Rewrite the items below, changing each occurrence of "GUI agent" to "screen-control agent" and leaving everything else untouched.
○ ○ ○
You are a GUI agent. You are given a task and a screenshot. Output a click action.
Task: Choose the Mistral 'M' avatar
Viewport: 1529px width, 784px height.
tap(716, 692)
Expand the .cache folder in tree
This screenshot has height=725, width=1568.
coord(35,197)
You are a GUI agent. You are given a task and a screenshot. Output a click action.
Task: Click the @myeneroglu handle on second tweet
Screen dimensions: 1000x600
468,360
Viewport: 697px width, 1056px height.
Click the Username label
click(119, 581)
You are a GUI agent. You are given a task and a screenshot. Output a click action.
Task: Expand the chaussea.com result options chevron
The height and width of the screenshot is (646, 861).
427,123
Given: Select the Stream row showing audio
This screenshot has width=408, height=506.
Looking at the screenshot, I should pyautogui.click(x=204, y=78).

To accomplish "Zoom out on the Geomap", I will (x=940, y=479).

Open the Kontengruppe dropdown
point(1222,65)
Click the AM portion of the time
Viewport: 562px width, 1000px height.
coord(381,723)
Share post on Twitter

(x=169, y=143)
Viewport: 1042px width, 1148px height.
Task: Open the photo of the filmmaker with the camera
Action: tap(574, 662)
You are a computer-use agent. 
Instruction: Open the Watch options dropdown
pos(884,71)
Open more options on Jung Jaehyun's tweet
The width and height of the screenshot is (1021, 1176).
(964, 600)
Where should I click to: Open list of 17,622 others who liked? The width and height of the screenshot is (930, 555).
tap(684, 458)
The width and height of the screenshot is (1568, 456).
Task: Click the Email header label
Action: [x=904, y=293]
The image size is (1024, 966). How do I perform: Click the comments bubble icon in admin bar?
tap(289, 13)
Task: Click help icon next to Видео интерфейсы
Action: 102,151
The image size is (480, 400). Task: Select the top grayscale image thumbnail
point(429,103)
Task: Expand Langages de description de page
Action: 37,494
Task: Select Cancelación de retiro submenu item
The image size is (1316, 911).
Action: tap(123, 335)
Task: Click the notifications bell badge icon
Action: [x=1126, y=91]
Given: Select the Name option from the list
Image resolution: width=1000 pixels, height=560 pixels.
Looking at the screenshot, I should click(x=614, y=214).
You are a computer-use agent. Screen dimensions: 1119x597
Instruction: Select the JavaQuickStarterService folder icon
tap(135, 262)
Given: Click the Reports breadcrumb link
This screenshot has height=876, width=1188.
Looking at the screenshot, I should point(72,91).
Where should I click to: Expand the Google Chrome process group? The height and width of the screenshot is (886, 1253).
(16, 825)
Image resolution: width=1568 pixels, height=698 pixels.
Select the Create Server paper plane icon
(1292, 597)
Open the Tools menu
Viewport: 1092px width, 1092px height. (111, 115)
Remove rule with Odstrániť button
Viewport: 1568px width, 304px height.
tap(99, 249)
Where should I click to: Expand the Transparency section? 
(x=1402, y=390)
○ ○ ○
- **Result**:
You are a screen-control agent. You are given a task and a screenshot. Output a click action.
Task: Choose the Mistral 'M' avatar
Viewport: 1529px width, 784px height.
tap(716, 692)
Expand the .cache folder in tree
This screenshot has height=725, width=1568.
coord(35,197)
You are a screen-control agent. You are given a task and a screenshot. Output a click action.
Task: Click the @myeneroglu handle on second tweet
Screen dimensions: 1000x600
468,360
Viewport: 697px width, 1056px height.
Click the Username label
click(119, 581)
You are a screen-control agent. You are given a task and a screenshot. Output a click action.
Task: Expand the chaussea.com result options chevron
The height and width of the screenshot is (646, 861).
427,123
Given: Select the Stream row showing audio
This screenshot has width=408, height=506.
Looking at the screenshot, I should pyautogui.click(x=204, y=78).

To accomplish "Zoom out on the Geomap", I will (x=940, y=479).

Open the Kontengruppe dropdown
point(1222,65)
Click the AM portion of the time
Viewport: 562px width, 1000px height.
coord(381,723)
Share post on Twitter

(x=169, y=143)
Viewport: 1042px width, 1148px height.
Task: Open the photo of the filmmaker with the camera
Action: tap(574, 662)
You are a computer-use agent. 
Instruction: Open the Watch options dropdown
pos(884,71)
Open more options on Jung Jaehyun's tweet
The width and height of the screenshot is (1021, 1176).
(964, 600)
Where should I click to: Open list of 17,622 others who liked? The width and height of the screenshot is (930, 555).
tap(684, 458)
The width and height of the screenshot is (1568, 456).
Task: Click the Email header label
Action: [x=904, y=293]
The image size is (1024, 966). How do I perform: Click the comments bubble icon in admin bar?
tap(289, 13)
Task: Click help icon next to Видео интерфейсы
Action: 102,151
The image size is (480, 400). Task: Select the top grayscale image thumbnail
point(429,103)
Task: Expand Langages de description de page
Action: 37,494
Task: Select Cancelación de retiro submenu item
The image size is (1316, 911).
Action: tap(123, 335)
Task: Click the notifications bell badge icon
Action: [x=1126, y=91]
Given: Select the Name option from the list
Image resolution: width=1000 pixels, height=560 pixels.
Looking at the screenshot, I should click(x=614, y=214).
You are a computer-use agent. Screen dimensions: 1119x597
Instruction: Select the JavaQuickStarterService folder icon
tap(135, 262)
Given: Click the Reports breadcrumb link
This screenshot has height=876, width=1188.
Looking at the screenshot, I should point(72,91).
Where should I click to: Expand the Google Chrome process group? The height and width of the screenshot is (886, 1253).
(16, 825)
Image resolution: width=1568 pixels, height=698 pixels.
Select the Create Server paper plane icon
(1292, 597)
Open the Tools menu
Viewport: 1092px width, 1092px height. (111, 115)
Remove rule with Odstrániť button
Viewport: 1568px width, 304px height.
tap(99, 249)
Where should I click to: Expand the Transparency section? 
(x=1402, y=390)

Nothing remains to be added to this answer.